Tuesday, 31 March 2009
The Number 6 Route
30 March and a beautiful warm day. Mary, Linda and I met at Aldwych, but Linda was right, and the departure stop for the 6 was outside King’s College.
We set off at 10.25, along the Strand, around Trafalgar Square and up to Regent Street, which was very slow. Oxford Street and Marble Arch came next, and a few roadwork-induced diversions up the Edgware Road: for the first time, we were going West. We went along Clifton Gardens (very close to where Mary’s friend Jenny has a flat) . and thought the blue plaque we glimpsed must be for ‘Penicillin’ Fleming, but in fact it was for Sir Ambrose Fleming, inventor of the diode. Little Venice was looking attractive as we crossed the Canal, and we admired the amazing modern church of St Saviour’s, which, it turns out is a 1970s replacement for a mid-Victorian church which was too big for the parish.
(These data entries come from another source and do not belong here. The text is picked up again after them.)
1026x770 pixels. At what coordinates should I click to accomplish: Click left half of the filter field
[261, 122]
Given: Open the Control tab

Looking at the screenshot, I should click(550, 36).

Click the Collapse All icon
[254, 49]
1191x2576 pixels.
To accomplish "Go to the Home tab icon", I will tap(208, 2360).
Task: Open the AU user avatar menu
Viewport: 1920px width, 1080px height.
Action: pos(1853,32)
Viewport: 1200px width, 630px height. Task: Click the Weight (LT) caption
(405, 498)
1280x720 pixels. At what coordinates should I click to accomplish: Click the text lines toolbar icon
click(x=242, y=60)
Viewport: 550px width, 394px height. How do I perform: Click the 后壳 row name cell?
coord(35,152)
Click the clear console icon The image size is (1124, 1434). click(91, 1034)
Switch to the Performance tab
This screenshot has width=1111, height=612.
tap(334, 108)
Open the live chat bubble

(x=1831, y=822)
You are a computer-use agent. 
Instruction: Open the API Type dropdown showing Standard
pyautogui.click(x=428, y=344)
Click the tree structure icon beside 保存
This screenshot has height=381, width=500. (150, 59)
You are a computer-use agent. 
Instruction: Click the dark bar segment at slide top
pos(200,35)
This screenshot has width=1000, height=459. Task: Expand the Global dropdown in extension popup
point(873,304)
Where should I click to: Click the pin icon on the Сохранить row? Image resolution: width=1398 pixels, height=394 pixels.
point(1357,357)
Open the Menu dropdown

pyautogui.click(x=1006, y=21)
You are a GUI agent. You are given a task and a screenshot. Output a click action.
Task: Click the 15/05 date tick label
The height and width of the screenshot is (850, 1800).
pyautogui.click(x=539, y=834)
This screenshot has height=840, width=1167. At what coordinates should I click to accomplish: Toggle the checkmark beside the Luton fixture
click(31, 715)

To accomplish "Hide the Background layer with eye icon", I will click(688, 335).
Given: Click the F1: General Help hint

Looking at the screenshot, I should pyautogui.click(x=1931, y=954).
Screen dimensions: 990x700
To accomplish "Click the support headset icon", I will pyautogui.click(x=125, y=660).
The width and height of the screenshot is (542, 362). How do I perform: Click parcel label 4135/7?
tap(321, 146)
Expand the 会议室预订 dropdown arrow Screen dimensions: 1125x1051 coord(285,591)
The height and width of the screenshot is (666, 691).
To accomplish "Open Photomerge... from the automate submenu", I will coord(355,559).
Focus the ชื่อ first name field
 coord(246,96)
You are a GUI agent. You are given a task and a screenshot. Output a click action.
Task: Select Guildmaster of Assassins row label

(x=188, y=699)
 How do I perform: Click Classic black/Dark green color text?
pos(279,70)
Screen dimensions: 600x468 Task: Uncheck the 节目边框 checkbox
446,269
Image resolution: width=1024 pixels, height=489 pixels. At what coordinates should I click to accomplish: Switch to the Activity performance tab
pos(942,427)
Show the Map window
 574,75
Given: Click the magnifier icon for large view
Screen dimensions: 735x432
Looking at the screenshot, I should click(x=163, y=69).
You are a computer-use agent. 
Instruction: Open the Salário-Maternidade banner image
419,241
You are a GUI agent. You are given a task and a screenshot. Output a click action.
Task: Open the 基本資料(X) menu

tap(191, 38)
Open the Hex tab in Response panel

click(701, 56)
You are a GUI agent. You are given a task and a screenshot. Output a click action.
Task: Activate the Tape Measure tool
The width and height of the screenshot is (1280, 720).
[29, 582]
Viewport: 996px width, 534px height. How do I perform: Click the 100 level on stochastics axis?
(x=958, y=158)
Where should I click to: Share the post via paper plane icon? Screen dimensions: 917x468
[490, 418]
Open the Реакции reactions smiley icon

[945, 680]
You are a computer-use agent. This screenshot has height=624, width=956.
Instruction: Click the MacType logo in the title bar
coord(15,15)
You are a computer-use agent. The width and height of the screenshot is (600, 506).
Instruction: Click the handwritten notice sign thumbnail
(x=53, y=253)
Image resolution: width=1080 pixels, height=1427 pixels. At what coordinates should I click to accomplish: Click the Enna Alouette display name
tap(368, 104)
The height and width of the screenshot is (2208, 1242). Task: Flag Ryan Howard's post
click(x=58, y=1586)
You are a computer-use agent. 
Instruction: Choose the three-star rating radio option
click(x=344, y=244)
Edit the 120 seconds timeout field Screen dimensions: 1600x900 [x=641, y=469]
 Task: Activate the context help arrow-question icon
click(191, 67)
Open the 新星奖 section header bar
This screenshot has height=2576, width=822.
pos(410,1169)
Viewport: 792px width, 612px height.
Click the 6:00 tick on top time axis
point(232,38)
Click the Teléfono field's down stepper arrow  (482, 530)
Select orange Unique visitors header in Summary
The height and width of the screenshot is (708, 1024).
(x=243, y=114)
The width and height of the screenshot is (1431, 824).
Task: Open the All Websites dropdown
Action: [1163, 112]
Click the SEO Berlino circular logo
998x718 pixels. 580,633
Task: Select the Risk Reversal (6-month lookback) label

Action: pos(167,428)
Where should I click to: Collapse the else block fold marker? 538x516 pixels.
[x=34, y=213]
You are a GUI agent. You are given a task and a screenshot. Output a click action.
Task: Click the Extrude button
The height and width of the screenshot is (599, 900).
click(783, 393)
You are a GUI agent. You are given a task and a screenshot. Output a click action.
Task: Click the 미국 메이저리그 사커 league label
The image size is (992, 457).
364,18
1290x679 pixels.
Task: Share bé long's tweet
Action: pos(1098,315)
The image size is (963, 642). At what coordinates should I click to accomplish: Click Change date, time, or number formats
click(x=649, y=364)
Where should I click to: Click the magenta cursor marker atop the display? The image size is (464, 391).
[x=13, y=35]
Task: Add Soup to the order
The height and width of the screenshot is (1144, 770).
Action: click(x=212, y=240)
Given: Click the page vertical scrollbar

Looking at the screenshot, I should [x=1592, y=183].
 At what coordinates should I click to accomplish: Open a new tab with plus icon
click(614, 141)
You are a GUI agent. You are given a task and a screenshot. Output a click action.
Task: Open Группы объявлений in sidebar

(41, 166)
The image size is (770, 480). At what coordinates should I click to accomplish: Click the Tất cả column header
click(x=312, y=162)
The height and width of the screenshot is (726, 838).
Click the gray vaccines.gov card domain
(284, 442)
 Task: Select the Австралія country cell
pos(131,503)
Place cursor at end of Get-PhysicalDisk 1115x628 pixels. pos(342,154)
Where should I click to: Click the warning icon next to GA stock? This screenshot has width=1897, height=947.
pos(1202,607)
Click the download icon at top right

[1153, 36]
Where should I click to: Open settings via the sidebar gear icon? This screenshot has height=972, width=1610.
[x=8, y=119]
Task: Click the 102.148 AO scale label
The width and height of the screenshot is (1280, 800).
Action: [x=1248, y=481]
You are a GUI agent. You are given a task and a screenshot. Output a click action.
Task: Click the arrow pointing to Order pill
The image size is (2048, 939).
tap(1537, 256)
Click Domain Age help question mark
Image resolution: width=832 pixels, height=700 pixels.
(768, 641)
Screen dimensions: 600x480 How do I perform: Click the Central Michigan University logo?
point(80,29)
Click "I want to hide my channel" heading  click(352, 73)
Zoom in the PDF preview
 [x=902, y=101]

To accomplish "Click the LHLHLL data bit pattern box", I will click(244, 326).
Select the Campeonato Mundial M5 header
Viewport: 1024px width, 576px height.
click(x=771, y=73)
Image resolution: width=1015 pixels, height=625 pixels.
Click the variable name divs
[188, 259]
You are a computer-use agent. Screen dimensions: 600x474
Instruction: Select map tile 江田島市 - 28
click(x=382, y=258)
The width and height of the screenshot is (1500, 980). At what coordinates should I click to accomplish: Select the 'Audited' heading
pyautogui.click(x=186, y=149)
We passed some beautiful Victorian cottages in Kilburn Lane, about which, regrettably, Google has nothing to say, and then the World Spiritual University of Brahma Kumaris, before arriving at Willesden Bus Station. None of us had known the area we had travelled through well, though we did pass Kensal Rise Station, which I used to use when Sylvia was in St Charles Hospital. You can check our route by going to TfL Journey Planner.
No time to linger, as our next bus rolled up in a twinkling.